:: Фрагмент текста
В семидесятых-восьмидесятых годах XIV века интернациональный стиль появился при дворе короля Карла V, а также при дворах его братьев, Людовика Орлеанского, Филиппа Смелого и герцога Беррийского, которые, подражая королю, создавали благоприятные условия для совместного творчества французских и иностранных мастеров. Не следует, однако, забывать, что на эти же годы приходится расцвет творчества ломбардских миниатюристов и Трше-боньского мастера из Чехии - ярких представителей интернациональной готики. Таким образом, интернациональный стиль возник одновременно во многих местах. Естественно, что в большом международном споре художественных идей и течений были более пассивные участники и были задающие тон мастера и целые мастерские. Такими пионерами искусства, творчество которых решающим образом повлияло на облик всей эпохи, стали бургундская мастерская, в 1380-х годах выросшая в школу, ломбардские миниатюристы, придворные художники герцога Беррийского и - в восточной части Европы - Тршебонъский мастер.
::::
Согласно фрагменту текста об интернациональной готике, почему интернациональный стиль возник одновременно во многих местах? Ответьте в одном–трех предложениях.
:: Материал
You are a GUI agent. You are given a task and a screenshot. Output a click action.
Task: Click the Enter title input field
::::
:: Материал
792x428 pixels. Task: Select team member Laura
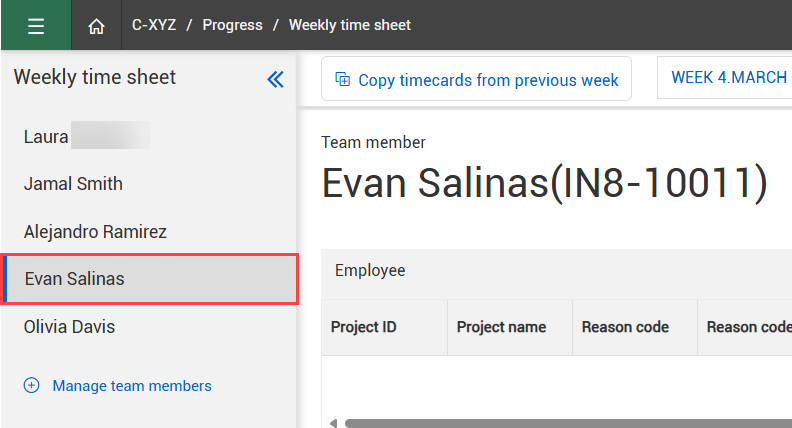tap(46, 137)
::::
- Ожидаемый ответ -
В семидесятых-восьмидесятых годах XIV века интернациональный стиль появился при дворе короля Карла V и при дворах его братьев. На эти же годы пришелся расцвет творчества ломбардских миниатюристов и мастера из Чехии, тоже ярких представителей интернациональной готики.